Sunday, April 15, 2012

Men Quilting.....REALLY?

     Hey, I'm no hater, but when a Facebook friend recently flashed his quilt online and asked what we thought of it, I said out loud, "wow!" It never occurred to me to put my unfinished quilt top on FB to be appreciated. It looked pretty good, too as you can see here, points and all. Calvin--that's what I'm calling him--called his quilt top a "face."  Never heard that one before. And it occurred to me that men quilters had to be different than women quilters, just as men are naturally different than women. Knowing how negative some of my quilting peers feel about the boom of interest from the male species in this female dominated industry, I decided it might be fun to explore that idea further. I fished through several online sites. 

     First, The Man Quilter, a blogger, who innocently titled one of his posts "The International Quilt Festival of Ireland." Nothing could have prepared me for the first opening line in which he mentioned "irritable bowel syndrome." He was referring to his stress level when quilting for a show. Just that phrase alone nearly made it impossible for me to read on. Still, I hoped for the sake of the post's less graphic title, that he might not continue in such an indigestible vein. He moved on--thankfully-- to a delightful mention of creating 11 (yes, eleven, he said) borders on a friends quilt block; he followed up with some great tips, too. Then just as I was growing comfortable, he told us blog readers how quilter Claudia Clark Myers can "kick a--" with her long arm, George Quilting system.

     Now I don't know how many of you consider yourself  kicking anything as you quilt, but that comes from being a member of the gentler sex. Surely, there is no Emily Post, or Dear Abby for quilting language. But several paragraphs later, I had to wonder if there should be.

     Having studied enough of Man Quilter, I checked out Manquilters, almost a direct play on words from the previously mentioned site. It had, however, a very different vibe. This one was much more metro sexual with videos extolling the--almost--latest euro fashions (a 2011 vid) as well as a slide show of men's quilts from the site's 150+ members. I admired the "badge" and links to 17 blogs as well as other videos. Some of these have nothing to do with quilting, but did encompass custom suiting, the making of luxury handbags by men for women, a denim symposium, dance techniques, and even a chat forum. If you know a man quilter, this is a must-see web address. It's like Irish Spring: A manly fragrance...but I liked it, too! Even if your man's into leather and bikes, let him know know: "There's a quilt YouTube for you, hon." Take it from Tim the Harley Quilter who gives men 10 good reasons to start quilting. My fav: "If you end up on the couch, at least you'll have a quilt."
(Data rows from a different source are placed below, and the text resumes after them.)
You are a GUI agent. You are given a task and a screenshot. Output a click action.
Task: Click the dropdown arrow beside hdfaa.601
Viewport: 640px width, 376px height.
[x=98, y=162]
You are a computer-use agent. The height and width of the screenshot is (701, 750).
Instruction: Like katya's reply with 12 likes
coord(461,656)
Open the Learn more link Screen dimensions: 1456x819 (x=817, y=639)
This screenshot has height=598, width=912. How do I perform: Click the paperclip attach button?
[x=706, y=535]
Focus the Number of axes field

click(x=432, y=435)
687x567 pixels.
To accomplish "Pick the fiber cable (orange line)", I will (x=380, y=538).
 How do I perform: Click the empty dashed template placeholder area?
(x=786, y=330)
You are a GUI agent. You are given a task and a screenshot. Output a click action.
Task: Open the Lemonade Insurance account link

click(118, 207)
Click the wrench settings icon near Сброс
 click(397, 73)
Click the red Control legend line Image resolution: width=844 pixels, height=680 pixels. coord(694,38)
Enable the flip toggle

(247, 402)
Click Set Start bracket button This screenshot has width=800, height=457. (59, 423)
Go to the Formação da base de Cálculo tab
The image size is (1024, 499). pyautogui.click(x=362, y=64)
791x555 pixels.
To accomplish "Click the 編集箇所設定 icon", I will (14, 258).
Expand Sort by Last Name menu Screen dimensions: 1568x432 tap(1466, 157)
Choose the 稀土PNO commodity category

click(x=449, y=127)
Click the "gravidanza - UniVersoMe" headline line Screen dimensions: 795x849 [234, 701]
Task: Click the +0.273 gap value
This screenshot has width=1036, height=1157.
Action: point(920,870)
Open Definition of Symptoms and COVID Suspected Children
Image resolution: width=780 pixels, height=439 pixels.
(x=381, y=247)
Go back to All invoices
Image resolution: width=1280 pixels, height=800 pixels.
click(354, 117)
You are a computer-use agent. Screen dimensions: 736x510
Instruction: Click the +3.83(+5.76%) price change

    Next I took a glimpse of Adam Chenevert's Real Men Quilt. Adam is the quintessential quilt blogger. Straightaway a post on a wholecloth design and execution DVD and a link to his Etsy page. Finally, I checked into That Man Quilts?, a mixture of single parenting, gardening, cooking advice and good old traditional quilt values. "Quiltfool" had 259 followers until I joined, mostly women. Apparently the only problem with most men's quilting sites, is that some are just for men. But don't let that stop you from reading them. It's only natural they want to be a bit clannish, at first. Eventually, they'll let us back into our own club. :-) 

     So all in all Ladies, if you think having men involved in our art form will in some way taint it or somehow dissolve the sisterhood, I can safely say, I believe we have nothing to fear from these gents. Through history women have learned, if anything, men are domestic pioneers; ambassadors (however coarse), who will only make our art form more interesting as well provide another venue through which both sexes can gain mutual respect and appreciation. I say we encourage them. Let's grab a six pack and embrace long as they are wearing deodorant.


  1. That is a truly excellent quilt at the top. One note - that man quilts isn't single parenting, it's single-sex parenting :) (there are two of them...) Other than that, good points! I've been entertained that the male-run quilt blogs I follow are generally gentler guys - Quilt Dad, with little girls, or Outnumbered Quilter, who I think runs Bible studies... not much harsh language there. (But I prefer traditional quilts, like the top photo, so maybe that leads to traditional people.) It's actually some of the female quilters who I keep meaning to take out of my rss feed reader because they are vulgar, harsh, and bitter ... and generally have either very modern or exclusively "wonky" style quilts anyhow.

  2. I'm posting your reply belately, but thanks for the input Dang.